▸ Provided passage:
____________________

The collaboration between the National Gallery and the School of Cybernetics to make Un-Tour: The Hidden Gallery began as a set of conversations about how to steer technology systems safely through the world. As our world is increasingly data-driven, and digital, we need ways of navigating complexity with purpose, and this matters in the context of art, including how we access meaning from art, and how we imagine possible futures for and through art in Australia and the world.
Un-Tour: The Hidden Gallery is an experience designed to show what it looks like to wrangle with the complexity of the Gallery itself. Working with Boho Interactive, the School of Cybernetics imagined the National Gallery as a cybernetic system: a set of components and relationships that adapt to and shape one another toward a goal.
Through an interactive, theatre-production that traced a path through the Gallery and into the hidden parts of the building, we exposed these interacting systems to the public for people to experience what it could mean to steer autonomous systems. This project is an example of partnering with a one of Australia’s national institutions to bring awareness to cybernetics as a way of thinking and doing in the world.
To show the National Gallery as a cybernetic system, we explored the many-layered and interacting systems that make up the gallery: the physical and digital infrastructure; how these systems interacted with people in the gallery, including staff and visitors; how the art, the environment and the physical setting all connect to create a dynamic system that is the National Gallery.

____________________

▸ Dataset excerpts:
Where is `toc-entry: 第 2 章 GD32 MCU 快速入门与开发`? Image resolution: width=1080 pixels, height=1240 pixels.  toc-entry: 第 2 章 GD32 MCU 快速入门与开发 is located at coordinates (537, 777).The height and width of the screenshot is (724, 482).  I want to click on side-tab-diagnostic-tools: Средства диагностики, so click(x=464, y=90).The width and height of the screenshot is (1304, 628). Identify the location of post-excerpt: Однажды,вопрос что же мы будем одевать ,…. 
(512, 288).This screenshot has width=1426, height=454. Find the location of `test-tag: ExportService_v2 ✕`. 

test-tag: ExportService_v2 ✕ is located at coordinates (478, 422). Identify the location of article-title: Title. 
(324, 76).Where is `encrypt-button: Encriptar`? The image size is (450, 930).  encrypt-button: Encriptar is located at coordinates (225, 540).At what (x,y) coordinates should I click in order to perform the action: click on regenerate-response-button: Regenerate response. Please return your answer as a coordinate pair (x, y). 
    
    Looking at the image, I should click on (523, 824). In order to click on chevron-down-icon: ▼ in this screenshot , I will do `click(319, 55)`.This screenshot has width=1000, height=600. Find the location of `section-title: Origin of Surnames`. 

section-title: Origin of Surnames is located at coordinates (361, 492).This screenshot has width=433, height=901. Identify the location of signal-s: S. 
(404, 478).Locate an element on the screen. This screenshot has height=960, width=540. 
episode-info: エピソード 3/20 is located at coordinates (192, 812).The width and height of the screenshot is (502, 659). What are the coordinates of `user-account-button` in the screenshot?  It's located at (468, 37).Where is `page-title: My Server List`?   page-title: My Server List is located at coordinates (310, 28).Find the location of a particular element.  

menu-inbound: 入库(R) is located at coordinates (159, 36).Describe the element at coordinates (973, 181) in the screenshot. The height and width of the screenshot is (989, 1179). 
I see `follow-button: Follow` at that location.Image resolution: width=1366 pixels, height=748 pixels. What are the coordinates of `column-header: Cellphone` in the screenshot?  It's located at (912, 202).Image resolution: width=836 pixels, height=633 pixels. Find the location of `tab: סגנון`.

____________________

▸ Activity list:
1) In the passage about Un-Tour: The Hidden Gallery, which company did the School of Cybernetics work with?
2) List every organization named in the passage about Un-Tour: The Hidden Gallery.

▸ Task answers:
1) Boho Interactive

2)
- National Gallery
- School of Cybernetics
- Boho Interactive